(Available records begins)
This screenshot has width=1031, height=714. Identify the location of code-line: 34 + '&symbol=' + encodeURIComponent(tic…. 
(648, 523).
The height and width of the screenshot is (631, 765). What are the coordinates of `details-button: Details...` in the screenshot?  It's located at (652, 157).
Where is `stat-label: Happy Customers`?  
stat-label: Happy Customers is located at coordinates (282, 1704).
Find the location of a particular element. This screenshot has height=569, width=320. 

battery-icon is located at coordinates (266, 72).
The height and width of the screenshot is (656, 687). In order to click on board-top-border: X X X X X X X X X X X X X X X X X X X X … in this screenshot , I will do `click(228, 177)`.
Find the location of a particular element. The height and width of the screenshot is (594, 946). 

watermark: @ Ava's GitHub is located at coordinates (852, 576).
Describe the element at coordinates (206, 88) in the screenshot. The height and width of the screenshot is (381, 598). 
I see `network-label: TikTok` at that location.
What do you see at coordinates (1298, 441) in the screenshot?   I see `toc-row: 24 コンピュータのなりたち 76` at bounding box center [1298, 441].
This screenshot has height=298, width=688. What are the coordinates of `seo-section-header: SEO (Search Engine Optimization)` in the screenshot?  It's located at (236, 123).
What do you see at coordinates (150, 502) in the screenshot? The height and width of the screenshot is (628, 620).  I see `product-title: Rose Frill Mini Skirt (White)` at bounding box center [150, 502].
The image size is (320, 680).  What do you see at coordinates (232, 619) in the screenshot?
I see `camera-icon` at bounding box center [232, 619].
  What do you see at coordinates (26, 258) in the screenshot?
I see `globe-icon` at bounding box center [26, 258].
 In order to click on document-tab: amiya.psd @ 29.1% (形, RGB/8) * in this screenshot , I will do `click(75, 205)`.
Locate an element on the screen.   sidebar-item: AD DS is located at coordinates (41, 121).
(Available records ends)
__What the exercise asks__
Render all of the data above as a Markdown table with the columns Row and Line, giving each non-blank line its own numbered row and leaving out blank lines.

__Written answer__
| Row | Line |
|---|---|
| 1 | This screenshot has width=1031, height=714. Identify the location of code-line: 34 + '&symbol=' + encodeURIComponent(tic….  |
| 2 | (648, 523). |
| 3 | The height and width of the screenshot is (631, 765). What are the coordinates of `details-button: Details...` in the screenshot?  It's located at (652, 157). |
| 4 | Where is `stat-label: Happy Customers`?   |
| 5 | stat-label: Happy Customers is located at coordinates (282, 1704). |
| 6 | Find the location of a particular element. This screenshot has height=569, width=320.  |
| 7 | battery-icon is located at coordinates (266, 72). |
| 8 | The height and width of the screenshot is (656, 687). In order to click on board-top-border: X X X X X X X X X X X X X X X X X X X X … in this screenshot , I will do `click(228, 177)`. |
| 9 | Find the location of a particular element. The height and width of the screenshot is (594, 946).  |
| 10 | watermark: @ Ava's GitHub is located at coordinates (852, 576). |
| 11 | Describe the element at coordinates (206, 88) in the screenshot. The height and width of the screenshot is (381, 598).  |
| 12 | I see `network-label: TikTok` at that location. |
| 13 | What do you see at coordinates (1298, 441) in the screenshot?   I see `toc-row: 24 コンピュータのなりたち 76` at bounding box center [1298, 441]. |
| 14 | This screenshot has height=298, width=688. What are the coordinates of `seo-section-header: SEO (Search Engine Optimization)` in the screenshot?  It's located at (236, 123). |
| 15 | What do you see at coordinates (150, 502) in the screenshot? The height and width of the screenshot is (628, 620).  I see `product-title: Rose Frill Mini Skirt (White)` at bounding box center [150, 502]. |
| 16 | The image size is (320, 680).  What do you see at coordinates (232, 619) in the screenshot? |
| 17 | I see `camera-icon` at bounding box center [232, 619]. |
| 18 |   What do you see at coordinates (26, 258) in the screenshot? |
| 19 | I see `globe-icon` at bounding box center [26, 258]. |
| 20 |  In order to click on document-tab: amiya.psd @ 29.1% (形, RGB/8) * in this screenshot , I will do `click(75, 205)`. |
| 21 | Locate an element on the screen.   sidebar-item: AD DS is located at coordinates (41, 121). |